=== Exercise directions ===
The output must match the entries below exactly.

Top of Extracted entries

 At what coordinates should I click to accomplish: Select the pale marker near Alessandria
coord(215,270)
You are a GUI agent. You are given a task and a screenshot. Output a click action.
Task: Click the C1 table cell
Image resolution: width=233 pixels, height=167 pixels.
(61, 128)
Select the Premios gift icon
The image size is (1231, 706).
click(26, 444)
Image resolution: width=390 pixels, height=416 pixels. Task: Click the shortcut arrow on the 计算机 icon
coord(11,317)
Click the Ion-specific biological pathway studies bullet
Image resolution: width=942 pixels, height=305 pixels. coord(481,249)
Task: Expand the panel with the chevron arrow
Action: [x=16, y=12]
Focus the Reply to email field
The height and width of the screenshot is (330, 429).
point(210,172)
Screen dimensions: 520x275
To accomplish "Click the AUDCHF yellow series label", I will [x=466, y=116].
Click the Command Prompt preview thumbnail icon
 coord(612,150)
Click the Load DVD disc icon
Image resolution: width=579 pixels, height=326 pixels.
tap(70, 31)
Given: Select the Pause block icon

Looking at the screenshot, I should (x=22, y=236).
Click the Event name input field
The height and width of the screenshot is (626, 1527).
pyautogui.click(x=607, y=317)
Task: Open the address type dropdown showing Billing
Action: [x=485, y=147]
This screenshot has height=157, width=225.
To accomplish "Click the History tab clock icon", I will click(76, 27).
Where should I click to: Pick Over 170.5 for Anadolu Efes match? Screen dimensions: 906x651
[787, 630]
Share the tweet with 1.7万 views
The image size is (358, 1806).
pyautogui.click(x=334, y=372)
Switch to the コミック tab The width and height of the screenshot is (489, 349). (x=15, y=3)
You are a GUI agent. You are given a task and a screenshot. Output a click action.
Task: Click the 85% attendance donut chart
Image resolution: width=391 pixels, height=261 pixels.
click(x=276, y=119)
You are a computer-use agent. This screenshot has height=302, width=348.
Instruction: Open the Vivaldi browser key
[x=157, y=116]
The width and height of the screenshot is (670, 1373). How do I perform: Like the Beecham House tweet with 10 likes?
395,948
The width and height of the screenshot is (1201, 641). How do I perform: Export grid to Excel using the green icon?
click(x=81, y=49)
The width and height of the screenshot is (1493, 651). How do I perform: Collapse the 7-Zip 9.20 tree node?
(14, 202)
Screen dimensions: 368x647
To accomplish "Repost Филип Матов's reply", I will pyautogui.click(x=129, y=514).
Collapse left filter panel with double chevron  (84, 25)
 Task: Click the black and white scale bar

Bottom of Extracted entries

=== Expected output ===
 At what coordinates should I click to accomplish: Select the pale marker near Alessandria
coord(215,270)
You are a GUI agent. You are given a task and a screenshot. Output a click action.
Task: Click the C1 table cell
Image resolution: width=233 pixels, height=167 pixels.
(61, 128)
Select the Premios gift icon
The image size is (1231, 706).
click(26, 444)
Image resolution: width=390 pixels, height=416 pixels. Task: Click the shortcut arrow on the 计算机 icon
coord(11,317)
Click the Ion-specific biological pathway studies bullet
Image resolution: width=942 pixels, height=305 pixels. coord(481,249)
Task: Expand the panel with the chevron arrow
Action: [x=16, y=12]
Focus the Reply to email field
The height and width of the screenshot is (330, 429).
point(210,172)
Screen dimensions: 520x275
To accomplish "Click the AUDCHF yellow series label", I will [x=466, y=116].
Click the Command Prompt preview thumbnail icon
 coord(612,150)
Click the Load DVD disc icon
Image resolution: width=579 pixels, height=326 pixels.
tap(70, 31)
Given: Select the Pause block icon

Looking at the screenshot, I should (x=22, y=236).
Click the Event name input field
The height and width of the screenshot is (626, 1527).
pyautogui.click(x=607, y=317)
Task: Open the address type dropdown showing Billing
Action: [x=485, y=147]
This screenshot has height=157, width=225.
To accomplish "Click the History tab clock icon", I will click(76, 27).
Where should I click to: Pick Over 170.5 for Anadolu Efes match? Screen dimensions: 906x651
[787, 630]
Share the tweet with 1.7万 views
The image size is (358, 1806).
pyautogui.click(x=334, y=372)
Switch to the コミック tab The width and height of the screenshot is (489, 349). (x=15, y=3)
You are a GUI agent. You are given a task and a screenshot. Output a click action.
Task: Click the 85% attendance donut chart
Image resolution: width=391 pixels, height=261 pixels.
click(x=276, y=119)
You are a computer-use agent. This screenshot has height=302, width=348.
Instruction: Open the Vivaldi browser key
[x=157, y=116]
The width and height of the screenshot is (670, 1373). How do I perform: Like the Beecham House tweet with 10 likes?
395,948
The width and height of the screenshot is (1201, 641). How do I perform: Export grid to Excel using the green icon?
click(x=81, y=49)
The width and height of the screenshot is (1493, 651). How do I perform: Collapse the 7-Zip 9.20 tree node?
(14, 202)
Screen dimensions: 368x647
To accomplish "Repost Филип Матов's reply", I will pyautogui.click(x=129, y=514).
Collapse left filter panel with double chevron  (84, 25)
 Task: Click the black and white scale bar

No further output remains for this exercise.